Below are some records; give them all again exactly, but not the pictures.
__________
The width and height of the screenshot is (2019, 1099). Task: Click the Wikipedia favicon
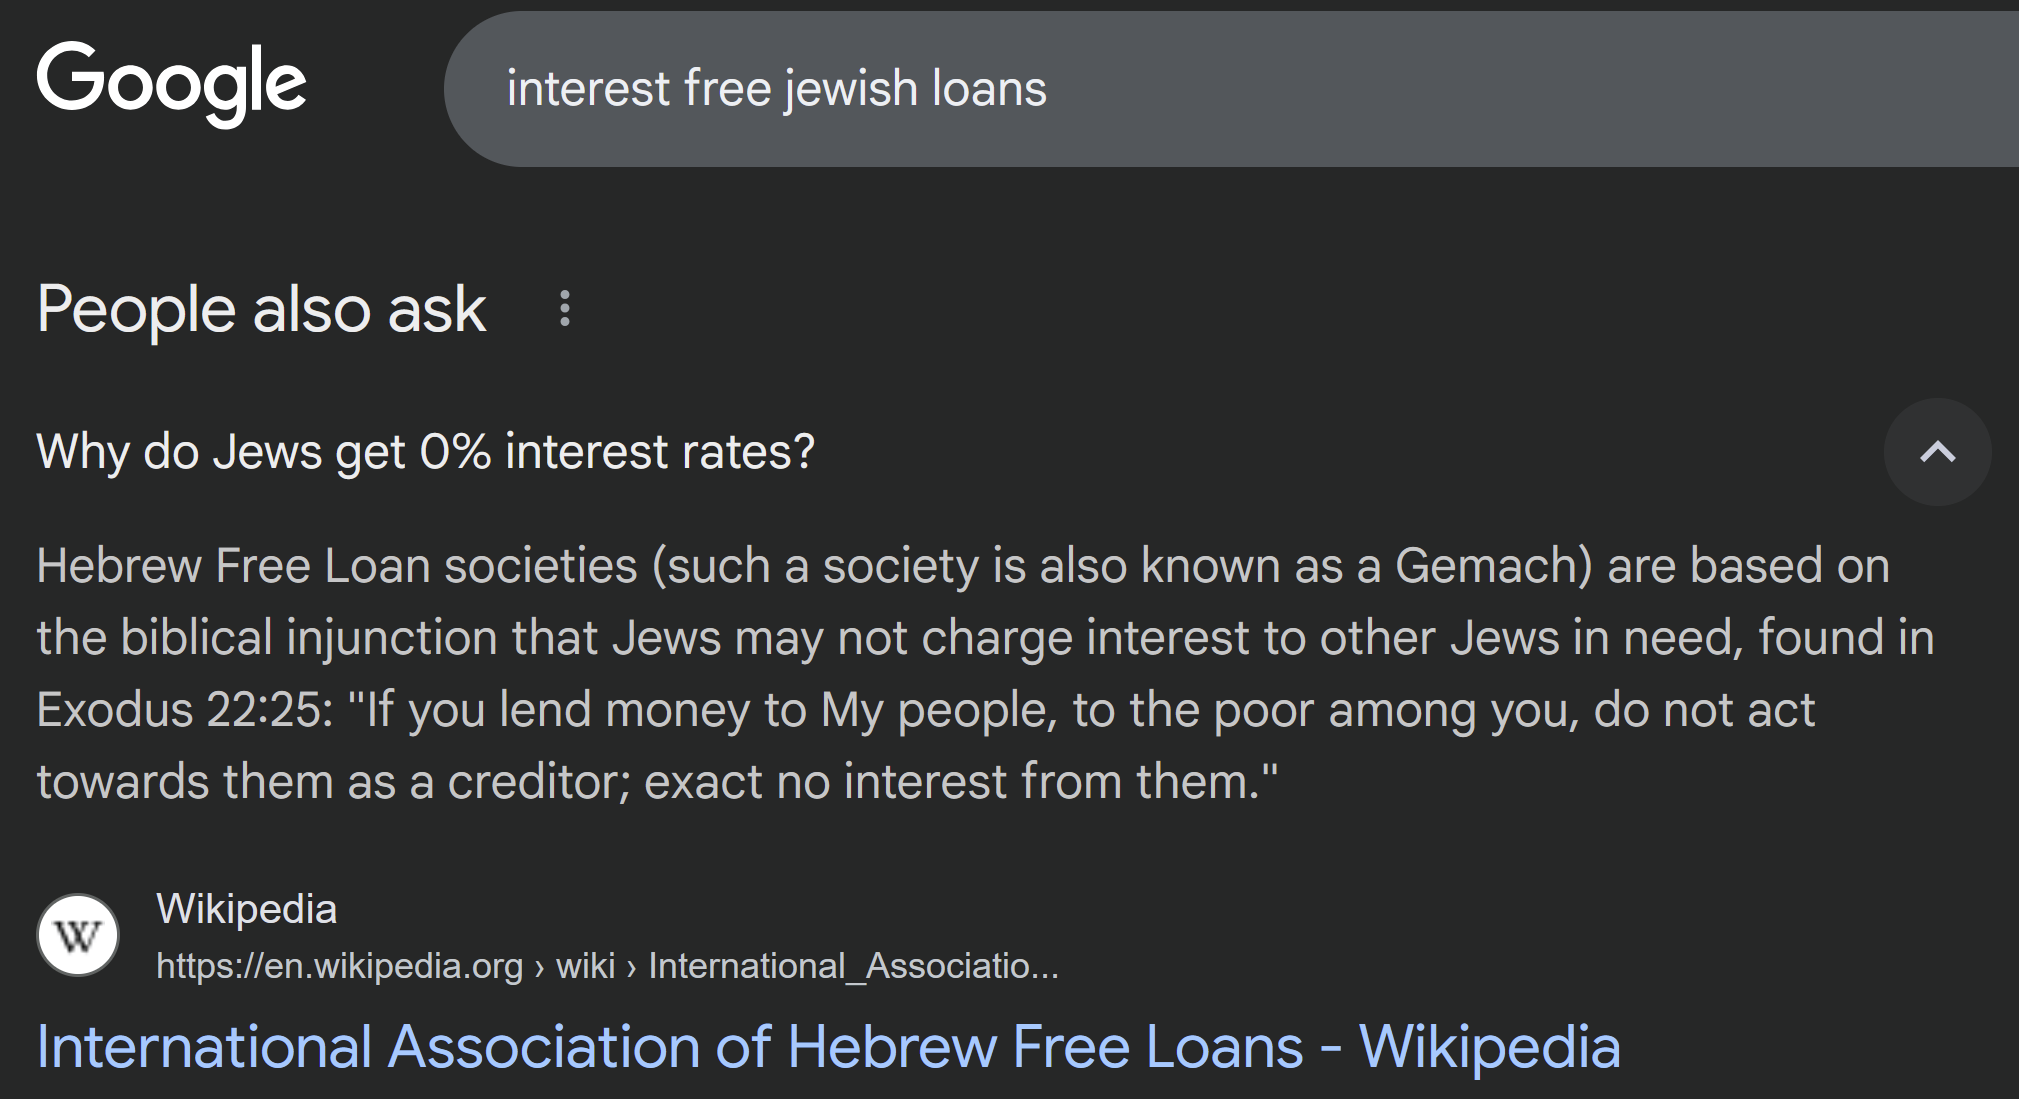click(78, 936)
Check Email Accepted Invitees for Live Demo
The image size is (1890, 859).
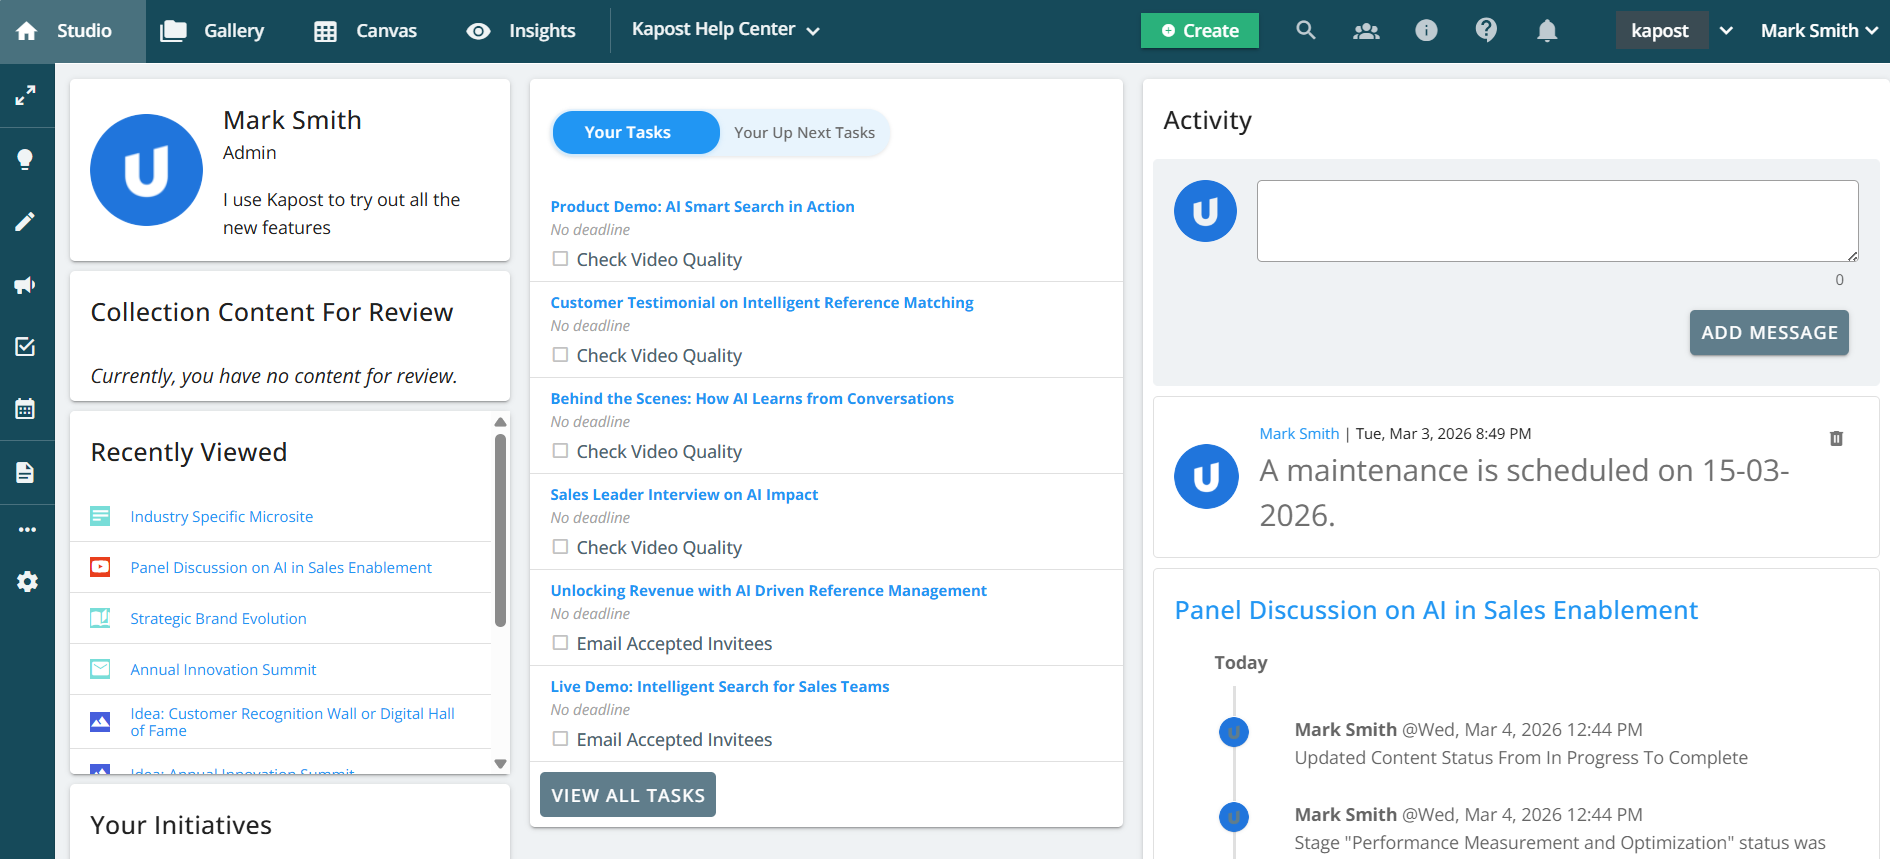(x=561, y=739)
__________
*PROBLEM SOLUTION*:
The width and height of the screenshot is (2019, 1099). Task: Click the Wikipedia favicon
click(78, 936)
Check Email Accepted Invitees for Live Demo
The image size is (1890, 859).
(x=561, y=739)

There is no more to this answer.